By legal advisor Hisham Al-Harati:
In international relations, economics and politics are not two separate tracks; they are two sides of the same coin whose clearest title is this: states’ interests are not measured by their rhetoric, but by their ability to manage balances and turn political complexity into economic opportunities that serve stability and development.
From this perspective, talking about attracting oil investments estimated at around USD 22.7 billion at the beginning of a single year, in a country going through a transitional phase and suffering from fragile negotiating leverage like Libya, cannot be treated lightly or reduced to a political conflict. In principle, it is an unprecedented figure that the country has not seen for more than 15 years, and it requires a deep legal and financial reading—not preconceived judgments.
Yes, this move is credited to the current government, regardless of disagreements with it.
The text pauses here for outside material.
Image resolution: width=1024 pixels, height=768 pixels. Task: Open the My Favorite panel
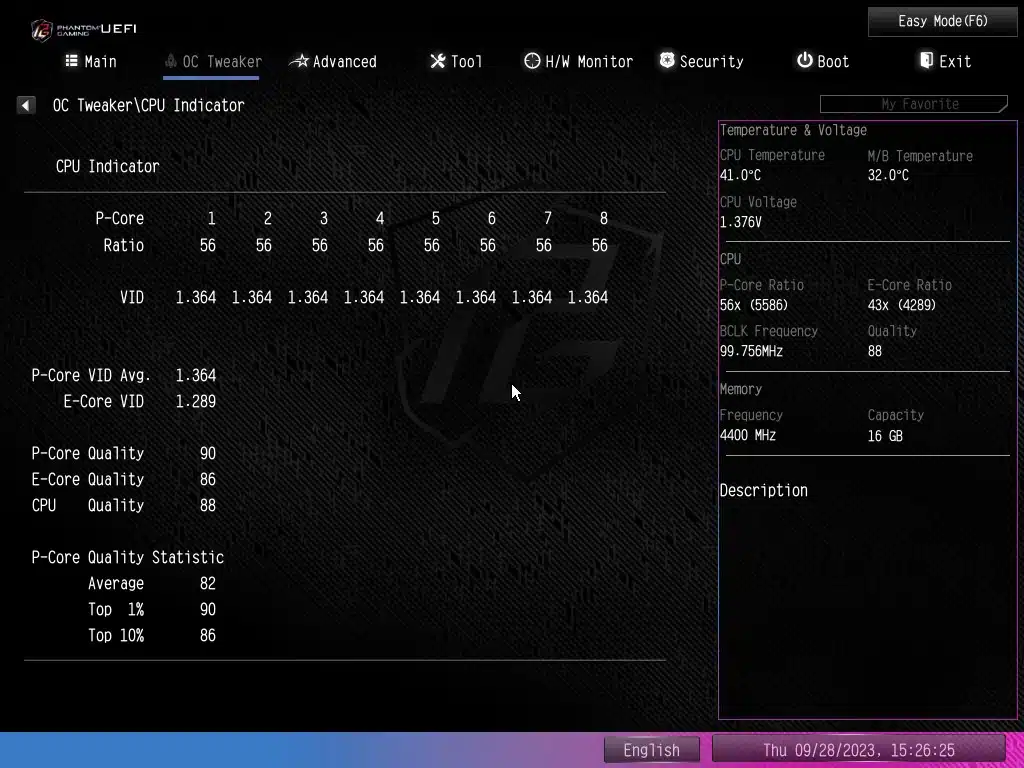click(x=913, y=104)
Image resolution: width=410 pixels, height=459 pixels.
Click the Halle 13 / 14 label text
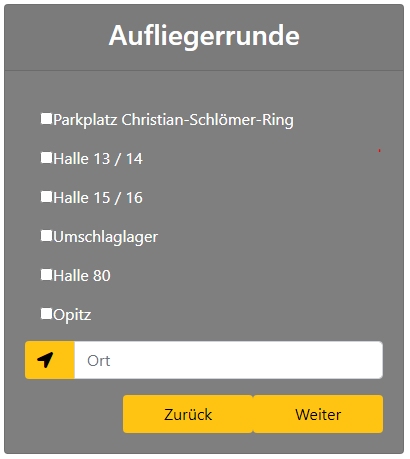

However, judging the quality of the deal should not be based on impressions or political alignment, but on legitimate benchmark questions, foremost among them:
• What is the foreign partner’s share in each agreement?
• What is the nature of the participation agreements (EPSA) or others?
• How were risks and returns distributed?
The absence of these details from public opinion makes any definitive judgment—positive or negative—premature, especially given Libya’s fragile negotiating position, where investment-attraction terms are sometimes less than ideal in exchange for achieving an investment breakthrough.
From a political economy perspective, the entry of American and French companies with investments of this magnitude does not affect oil production alone. It extends to creating a direct international interest in security stability within Libya and reducing the likelihood of sliding into a wide-scale conflict, because war does not serve countries that have injected funds of this size. It also helps reintegrate Libya into circles of economic—not merely security—interest.
Nevertheless, all these readings remain theoretical unless they translate into tangible results. The real test of any oil or investment deal begins with the volume of actual hard-currency revenues transferred to the Central Bank and their impact on the Libyan dinar exchange rate.
Then comes the extent to which this is directly reflected in easing the living burdens on citizens. If this chain is realized, we are facing a major strategic step that transcends governments and individuals. But if results are absent and the impact remains confined to statements and photos, then what occurred becomes nothing more than media spectacle that neither nourishes nor satisfies hunger.
Accordingly, power is transient and positions are fleeting, but what endures is impact. Wisdom lies not in rushing to judgment, but in waiting for indicators—because numbers alone do not lie.